DOCUMENT SECTION
####
So I am new to Rust, and that's going to show pretty quickly here. But I realized, what I feel to be, an important area for improvement in the language for scientific/numerical computing.
Consider that a developer wants to support low and high precision floats for a library. They will use num_traits and constrain by Float
. This is great and works really well.
impl<S: Float> CustomCollection<S>{
fn something(&self) -> Thing<S> {...}
}
Great.
Now, let's say the dev. has to do something obvious... Like divide two items by the constant number 2.0
... Unfortunately we cannot cast generics, even if they are constant so, what might that look like?
impl CustomCollection<f64>{
fn avgsomething(&self) -> Thing<f64> {return (&self.a + &self.b / 2.0_f64);}
}
impl CustomCollection<f32>{
fn avgsomething(&self) -> Thing<f32> {return (&self.a + &self.b / 2.0_f32);}
}
Let's assume half of the functions for this trait can be used generically and the other half require this abstraction... As the user produces their code, many users now want, I dunno float 16s for example. So they are now copy pasting code until they decide to use codegen/macros... Kind of inconvenient, maybe a symptom that there could be some sugar to help out?
####
MATERIAL SUPPLIED
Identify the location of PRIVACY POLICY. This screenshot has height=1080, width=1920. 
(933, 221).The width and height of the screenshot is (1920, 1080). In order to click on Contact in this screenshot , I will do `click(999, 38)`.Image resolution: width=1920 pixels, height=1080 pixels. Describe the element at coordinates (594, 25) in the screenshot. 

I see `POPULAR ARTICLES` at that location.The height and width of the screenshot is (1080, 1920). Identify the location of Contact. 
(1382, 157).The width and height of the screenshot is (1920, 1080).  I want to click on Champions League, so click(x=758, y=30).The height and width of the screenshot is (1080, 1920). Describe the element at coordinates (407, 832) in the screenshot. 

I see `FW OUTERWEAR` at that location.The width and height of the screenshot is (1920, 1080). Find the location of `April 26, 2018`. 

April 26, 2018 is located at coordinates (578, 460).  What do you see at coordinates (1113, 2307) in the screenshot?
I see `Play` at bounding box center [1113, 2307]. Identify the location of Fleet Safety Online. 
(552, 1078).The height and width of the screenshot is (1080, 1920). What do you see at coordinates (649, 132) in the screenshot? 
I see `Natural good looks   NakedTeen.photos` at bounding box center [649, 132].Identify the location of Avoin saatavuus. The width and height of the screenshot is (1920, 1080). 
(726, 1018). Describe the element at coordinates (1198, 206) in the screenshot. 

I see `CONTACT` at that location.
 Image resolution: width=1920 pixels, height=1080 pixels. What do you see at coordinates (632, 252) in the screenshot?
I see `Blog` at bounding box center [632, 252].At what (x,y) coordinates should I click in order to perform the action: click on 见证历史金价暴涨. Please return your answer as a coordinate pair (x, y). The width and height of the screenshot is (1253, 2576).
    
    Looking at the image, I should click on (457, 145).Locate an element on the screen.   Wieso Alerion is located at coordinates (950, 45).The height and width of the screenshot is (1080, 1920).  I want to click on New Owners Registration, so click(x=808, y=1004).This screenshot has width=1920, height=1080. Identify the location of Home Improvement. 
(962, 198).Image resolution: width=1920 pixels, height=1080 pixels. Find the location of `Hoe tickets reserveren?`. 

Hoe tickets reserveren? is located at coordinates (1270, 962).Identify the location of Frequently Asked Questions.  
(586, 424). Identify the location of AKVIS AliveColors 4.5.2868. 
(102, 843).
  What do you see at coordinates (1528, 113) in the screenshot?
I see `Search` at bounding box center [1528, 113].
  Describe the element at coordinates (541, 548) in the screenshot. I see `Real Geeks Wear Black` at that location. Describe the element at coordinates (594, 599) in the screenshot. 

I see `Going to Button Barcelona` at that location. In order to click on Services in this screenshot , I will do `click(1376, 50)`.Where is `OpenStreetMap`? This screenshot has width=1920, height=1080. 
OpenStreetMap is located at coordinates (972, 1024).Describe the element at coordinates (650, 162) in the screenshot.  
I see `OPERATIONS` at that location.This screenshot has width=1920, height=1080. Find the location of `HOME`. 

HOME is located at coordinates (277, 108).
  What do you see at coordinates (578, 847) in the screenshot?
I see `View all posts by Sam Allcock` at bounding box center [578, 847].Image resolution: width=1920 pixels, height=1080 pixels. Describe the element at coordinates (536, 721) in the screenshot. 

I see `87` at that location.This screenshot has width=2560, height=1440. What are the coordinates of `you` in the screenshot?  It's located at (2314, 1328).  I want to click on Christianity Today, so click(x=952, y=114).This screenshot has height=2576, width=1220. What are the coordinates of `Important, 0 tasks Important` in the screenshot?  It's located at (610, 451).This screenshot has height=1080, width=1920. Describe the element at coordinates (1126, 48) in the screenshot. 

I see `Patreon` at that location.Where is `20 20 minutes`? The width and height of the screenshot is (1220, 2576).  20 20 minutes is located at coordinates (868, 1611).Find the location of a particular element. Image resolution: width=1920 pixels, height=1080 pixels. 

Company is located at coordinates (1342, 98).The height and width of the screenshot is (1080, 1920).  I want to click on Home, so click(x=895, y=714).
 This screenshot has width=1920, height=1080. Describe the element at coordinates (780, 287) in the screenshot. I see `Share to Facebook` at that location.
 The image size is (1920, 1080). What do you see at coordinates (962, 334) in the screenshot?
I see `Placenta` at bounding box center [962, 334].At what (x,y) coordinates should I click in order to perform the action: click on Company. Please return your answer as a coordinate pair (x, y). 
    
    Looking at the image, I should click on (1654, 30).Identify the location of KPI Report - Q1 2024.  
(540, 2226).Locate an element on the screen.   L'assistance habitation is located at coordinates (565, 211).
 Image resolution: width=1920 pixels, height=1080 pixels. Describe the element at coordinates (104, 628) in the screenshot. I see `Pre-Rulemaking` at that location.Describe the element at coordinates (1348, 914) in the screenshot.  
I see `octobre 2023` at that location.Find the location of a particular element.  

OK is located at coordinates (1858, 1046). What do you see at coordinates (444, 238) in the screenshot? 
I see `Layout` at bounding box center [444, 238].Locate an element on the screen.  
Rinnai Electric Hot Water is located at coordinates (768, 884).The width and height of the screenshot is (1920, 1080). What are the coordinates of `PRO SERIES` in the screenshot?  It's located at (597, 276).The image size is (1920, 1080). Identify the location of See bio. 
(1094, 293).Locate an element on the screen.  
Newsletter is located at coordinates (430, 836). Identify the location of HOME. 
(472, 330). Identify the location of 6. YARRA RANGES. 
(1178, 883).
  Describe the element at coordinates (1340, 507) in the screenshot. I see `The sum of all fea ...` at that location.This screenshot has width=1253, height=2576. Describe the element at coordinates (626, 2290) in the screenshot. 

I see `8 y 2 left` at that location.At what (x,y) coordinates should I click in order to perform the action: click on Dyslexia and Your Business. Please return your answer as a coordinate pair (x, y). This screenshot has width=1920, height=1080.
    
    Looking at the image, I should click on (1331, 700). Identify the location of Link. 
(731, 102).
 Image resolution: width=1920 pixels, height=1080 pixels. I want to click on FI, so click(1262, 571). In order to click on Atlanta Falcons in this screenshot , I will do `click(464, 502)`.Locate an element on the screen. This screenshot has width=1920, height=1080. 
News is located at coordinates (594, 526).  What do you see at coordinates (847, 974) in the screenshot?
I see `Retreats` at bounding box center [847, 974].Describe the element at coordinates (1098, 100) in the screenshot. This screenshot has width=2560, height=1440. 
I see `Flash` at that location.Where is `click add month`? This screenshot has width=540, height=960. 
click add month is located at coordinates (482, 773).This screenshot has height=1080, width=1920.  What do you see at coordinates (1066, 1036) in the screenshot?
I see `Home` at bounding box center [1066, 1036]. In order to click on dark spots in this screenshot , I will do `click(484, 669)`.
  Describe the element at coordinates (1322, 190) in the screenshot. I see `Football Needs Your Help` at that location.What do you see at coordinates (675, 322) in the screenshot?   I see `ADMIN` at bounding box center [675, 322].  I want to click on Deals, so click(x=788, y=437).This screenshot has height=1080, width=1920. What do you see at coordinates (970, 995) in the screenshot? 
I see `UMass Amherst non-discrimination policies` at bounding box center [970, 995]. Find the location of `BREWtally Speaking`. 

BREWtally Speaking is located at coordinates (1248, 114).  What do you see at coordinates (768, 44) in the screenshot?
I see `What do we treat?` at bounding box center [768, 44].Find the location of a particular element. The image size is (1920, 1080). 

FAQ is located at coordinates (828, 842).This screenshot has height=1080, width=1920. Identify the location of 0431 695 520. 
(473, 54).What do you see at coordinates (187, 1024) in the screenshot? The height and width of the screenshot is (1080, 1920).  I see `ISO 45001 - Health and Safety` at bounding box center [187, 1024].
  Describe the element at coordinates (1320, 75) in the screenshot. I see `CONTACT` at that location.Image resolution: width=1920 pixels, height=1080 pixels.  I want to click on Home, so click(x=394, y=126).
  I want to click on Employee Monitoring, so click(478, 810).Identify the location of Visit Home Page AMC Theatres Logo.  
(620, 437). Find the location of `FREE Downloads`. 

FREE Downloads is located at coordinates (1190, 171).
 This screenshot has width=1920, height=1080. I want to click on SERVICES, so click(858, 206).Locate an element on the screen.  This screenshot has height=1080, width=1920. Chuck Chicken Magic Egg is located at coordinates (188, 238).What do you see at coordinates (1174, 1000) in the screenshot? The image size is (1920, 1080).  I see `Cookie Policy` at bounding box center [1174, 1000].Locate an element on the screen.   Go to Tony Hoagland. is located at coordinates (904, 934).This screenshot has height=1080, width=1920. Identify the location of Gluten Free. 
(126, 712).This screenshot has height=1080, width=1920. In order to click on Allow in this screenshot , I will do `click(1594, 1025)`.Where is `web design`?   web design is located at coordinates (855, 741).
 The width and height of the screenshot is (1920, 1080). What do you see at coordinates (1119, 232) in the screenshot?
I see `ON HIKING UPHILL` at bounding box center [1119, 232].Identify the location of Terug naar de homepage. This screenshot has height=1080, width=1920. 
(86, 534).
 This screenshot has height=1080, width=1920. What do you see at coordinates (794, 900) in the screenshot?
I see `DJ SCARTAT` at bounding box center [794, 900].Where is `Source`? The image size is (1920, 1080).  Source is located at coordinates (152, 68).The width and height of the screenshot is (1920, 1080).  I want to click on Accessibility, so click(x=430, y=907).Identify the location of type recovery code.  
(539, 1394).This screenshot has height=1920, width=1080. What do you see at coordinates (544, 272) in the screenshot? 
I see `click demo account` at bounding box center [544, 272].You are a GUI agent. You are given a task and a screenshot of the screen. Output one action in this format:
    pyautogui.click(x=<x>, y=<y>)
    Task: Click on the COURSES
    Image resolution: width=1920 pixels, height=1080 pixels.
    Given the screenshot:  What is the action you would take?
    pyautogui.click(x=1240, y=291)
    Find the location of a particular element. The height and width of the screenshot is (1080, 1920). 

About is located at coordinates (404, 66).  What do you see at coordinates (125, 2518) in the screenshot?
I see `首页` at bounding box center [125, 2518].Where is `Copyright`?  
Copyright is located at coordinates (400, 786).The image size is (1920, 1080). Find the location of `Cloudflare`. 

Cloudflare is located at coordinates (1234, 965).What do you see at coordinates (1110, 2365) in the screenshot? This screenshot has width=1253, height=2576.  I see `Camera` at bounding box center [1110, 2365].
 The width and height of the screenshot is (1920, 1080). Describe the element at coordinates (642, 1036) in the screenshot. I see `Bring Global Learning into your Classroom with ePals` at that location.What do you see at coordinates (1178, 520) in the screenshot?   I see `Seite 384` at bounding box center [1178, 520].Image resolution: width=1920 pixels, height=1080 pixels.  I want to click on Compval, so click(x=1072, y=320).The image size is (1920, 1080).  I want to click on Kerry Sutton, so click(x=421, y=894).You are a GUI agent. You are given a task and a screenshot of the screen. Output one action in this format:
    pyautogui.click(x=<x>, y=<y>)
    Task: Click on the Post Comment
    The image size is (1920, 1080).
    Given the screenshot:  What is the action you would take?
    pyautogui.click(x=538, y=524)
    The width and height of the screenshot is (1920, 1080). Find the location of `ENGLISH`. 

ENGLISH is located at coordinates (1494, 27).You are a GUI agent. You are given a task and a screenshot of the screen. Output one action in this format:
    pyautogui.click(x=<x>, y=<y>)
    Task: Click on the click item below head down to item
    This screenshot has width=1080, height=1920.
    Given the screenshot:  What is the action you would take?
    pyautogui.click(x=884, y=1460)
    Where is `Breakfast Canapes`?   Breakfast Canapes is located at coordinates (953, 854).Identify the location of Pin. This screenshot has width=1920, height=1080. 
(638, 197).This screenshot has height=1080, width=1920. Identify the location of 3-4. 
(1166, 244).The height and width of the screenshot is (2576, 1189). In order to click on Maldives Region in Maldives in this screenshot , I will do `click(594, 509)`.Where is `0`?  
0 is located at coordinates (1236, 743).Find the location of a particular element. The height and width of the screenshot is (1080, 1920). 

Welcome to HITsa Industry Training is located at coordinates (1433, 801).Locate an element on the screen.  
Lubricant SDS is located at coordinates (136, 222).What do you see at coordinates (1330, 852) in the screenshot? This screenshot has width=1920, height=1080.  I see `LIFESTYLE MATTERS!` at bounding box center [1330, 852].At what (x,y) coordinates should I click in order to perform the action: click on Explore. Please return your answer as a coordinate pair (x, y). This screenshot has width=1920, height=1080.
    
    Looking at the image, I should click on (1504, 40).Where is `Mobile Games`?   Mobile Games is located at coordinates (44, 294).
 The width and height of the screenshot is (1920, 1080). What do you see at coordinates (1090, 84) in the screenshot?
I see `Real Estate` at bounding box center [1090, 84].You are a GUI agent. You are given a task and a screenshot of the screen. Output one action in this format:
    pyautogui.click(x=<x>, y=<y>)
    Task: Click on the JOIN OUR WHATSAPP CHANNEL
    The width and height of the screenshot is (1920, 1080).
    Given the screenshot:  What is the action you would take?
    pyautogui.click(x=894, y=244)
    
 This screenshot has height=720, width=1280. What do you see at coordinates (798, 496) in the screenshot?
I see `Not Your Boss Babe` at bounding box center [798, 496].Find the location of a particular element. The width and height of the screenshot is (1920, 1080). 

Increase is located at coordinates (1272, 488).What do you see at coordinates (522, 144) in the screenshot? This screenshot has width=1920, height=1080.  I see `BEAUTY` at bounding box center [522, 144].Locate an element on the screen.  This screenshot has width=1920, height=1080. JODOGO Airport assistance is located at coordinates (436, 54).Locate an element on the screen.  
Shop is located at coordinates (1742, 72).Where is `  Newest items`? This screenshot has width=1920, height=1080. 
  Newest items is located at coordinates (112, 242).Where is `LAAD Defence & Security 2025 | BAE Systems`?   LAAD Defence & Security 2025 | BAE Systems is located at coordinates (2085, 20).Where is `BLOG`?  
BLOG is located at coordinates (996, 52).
####
QUESTIONS ON THE MATERIAL
**A.** In the post about generic float types in Rust, why does the developer end up writing separate impl blocks for f64 and f32 to divide by 2.0? Answer in one to three sentences.
**B.** Continue the post about generic float types in Rust, starting after its final sentence.
The rows were taken from a different source than the text.

RESPONSES BY ITEM NUMBER
**A.** Generics cannot be cast, even when the value is a constant, so the number 2.0 can't be used generically with a type constrained by Float. The developer therefore writes one impl for f64 using 2.0_f64 and another for f32 using 2.0_f32.

**B.**
What if instead we have a syntax that looked like this :
impl<S: Float> CustomCollection<S>{
fn something(&self) -> Thing<S> {...}
fn avgsomething(&self) -> Thing<S is f32> {return (&self.a + &self.b / 2.0_f32);}
fn avgsomething(&self) -> Thing<S is f64> {return (&self.a + &self.b / 2.0_f64);}
}
It would make the workflow of handling generics interacting with constants less laborious, and all it does is... Dispatches a new impl...
Surely there are a dozen alternatives here, but these types of hiccups make Rust code for numerical applications(and likely some others) a little more challenging to maintain then maybe it has to be?